◆ **Try it**: Exactly transcribe the span of lines from the one containing "Task: Open the 调出门店 dropdown" through the final line of the entries, inclusive, and nothing outside it. Exclude the pictures.

◆ **Saved entries**:

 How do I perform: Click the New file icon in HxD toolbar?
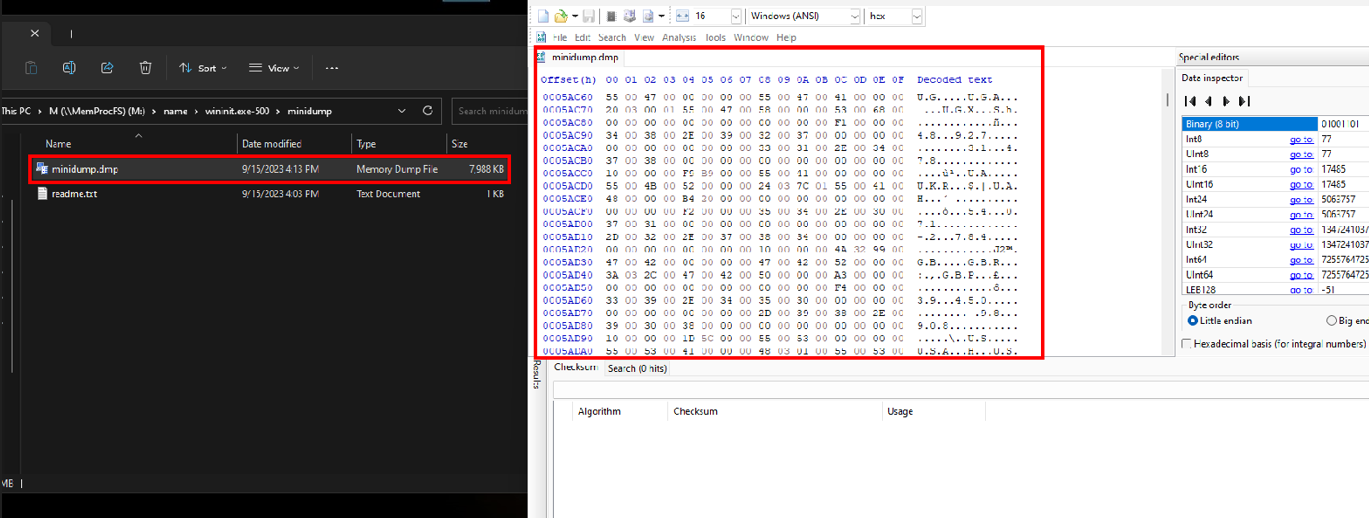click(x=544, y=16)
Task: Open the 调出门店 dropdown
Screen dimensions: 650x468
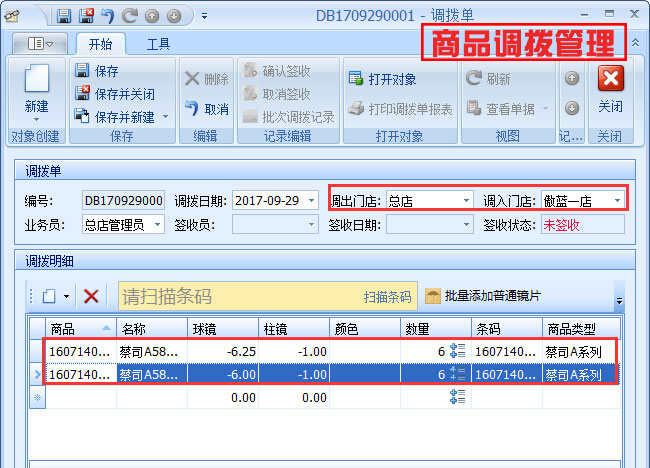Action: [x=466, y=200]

◆ **Response**:
Task: Open the 调出门店 dropdown
Screen dimensions: 650x468
Action: [x=466, y=200]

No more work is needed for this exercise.